Words that are extracted from top 50 frequently-appeared words in two genres:

Country, Rap

Country, Jazz

Rap, Jazz

Country, Rap, Jazz

From the scores we obtained for each word, we observed that the top frequently appeared words (word with highest scores) in each dataset are mostly words in common (words that appeared in each genre).

However, from the histogram of common words, we can see that in general, the frequently appeared common words have similar score in each genre, and the histogram follows pretty similar trend. This indicates that these frequently appeared common words are not the main features for each genre and therefore are not the main reason for classifiers to perform different classifications.

As for frequently appeared words that are not in common, we first take a look at (Country, Rap) dataset. The scores of words in Country but not in Rap, and the scores of words in Rap but not in Country are both high. Top score 138 for “up” in Rap and top score 148 for “love” in Country. We think that the high scores (refer to high TFIDF weight) of words not in common in each genre makes (Country, Rap) dataset easily distinguishable. Therefore result in the relatively high accuracy when classifying this dataset.

For (Country, Jazz) dataset, we also observe frequently appeared words that are not in common for each genre.The top scores of words in Country but not in Jazz is 107, and the top scores of words in Jazz but not in Country is 79. Compared to the highest score in the dataset (>200), the scores are relatively low. We think that this could be one of the reason that makes the classifiers harder to classify this dataset. The accuracy for classifying this dataset is relatively low.

For (Rap, Jazz) dataset, we again observe frequently appeared words that are not in common for each genre.The top scores of words in Rap but not in Jazz is 151 for the word ”up”, and the top scores of words in Jazz but not in Rap is 193 for the word “love”. Again, both scores are high. This makes the dataset easily distinguishable and results in relatively high accuracy when classifying this dataset.

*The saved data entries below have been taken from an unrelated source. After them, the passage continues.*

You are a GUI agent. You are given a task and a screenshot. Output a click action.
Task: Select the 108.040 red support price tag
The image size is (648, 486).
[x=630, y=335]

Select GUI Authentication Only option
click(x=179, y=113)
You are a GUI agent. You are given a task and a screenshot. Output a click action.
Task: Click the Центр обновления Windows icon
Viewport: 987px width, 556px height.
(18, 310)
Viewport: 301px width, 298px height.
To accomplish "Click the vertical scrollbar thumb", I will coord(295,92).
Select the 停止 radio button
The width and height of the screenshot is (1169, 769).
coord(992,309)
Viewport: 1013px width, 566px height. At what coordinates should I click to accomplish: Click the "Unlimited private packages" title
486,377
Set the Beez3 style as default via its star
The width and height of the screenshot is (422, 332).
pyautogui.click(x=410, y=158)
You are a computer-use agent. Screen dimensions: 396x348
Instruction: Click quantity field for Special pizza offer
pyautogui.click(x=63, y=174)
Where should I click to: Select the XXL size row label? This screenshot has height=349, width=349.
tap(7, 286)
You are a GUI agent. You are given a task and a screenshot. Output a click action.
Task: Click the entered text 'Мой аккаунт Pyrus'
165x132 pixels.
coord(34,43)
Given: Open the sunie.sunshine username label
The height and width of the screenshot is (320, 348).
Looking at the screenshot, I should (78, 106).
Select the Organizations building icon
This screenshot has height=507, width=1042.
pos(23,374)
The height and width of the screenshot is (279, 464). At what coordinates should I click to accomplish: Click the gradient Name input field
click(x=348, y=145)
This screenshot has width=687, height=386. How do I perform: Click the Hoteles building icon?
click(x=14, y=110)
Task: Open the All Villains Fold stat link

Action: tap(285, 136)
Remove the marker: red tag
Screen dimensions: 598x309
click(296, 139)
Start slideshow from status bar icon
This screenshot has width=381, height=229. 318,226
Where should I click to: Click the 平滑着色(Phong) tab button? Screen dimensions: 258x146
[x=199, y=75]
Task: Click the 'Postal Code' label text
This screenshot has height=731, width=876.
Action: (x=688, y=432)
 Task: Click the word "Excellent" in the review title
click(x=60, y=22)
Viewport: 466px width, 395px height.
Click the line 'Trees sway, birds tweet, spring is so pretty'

For (Country, Rap, Jazz) dataset, the top scores of words in Rap but not in Jazz and Country is 148 for the word ”get”, the top scores of words in Country but not in Rap and Jazz is 93.9 for the word “her”, and the top scores of words in Jazz but not in Rap and Country is 78.8 for the word “will”. The top scores of words in Rap but not in Jazz and Country is relatively high. We printed out the error classification of test data and find out most error predictions occur due to the classifier misclassify Country music to Jazz genre or Jazz music to Country. This agree with our expectation, that Rap is the most distinctive type in this dataset and is the easiest distinguishable one.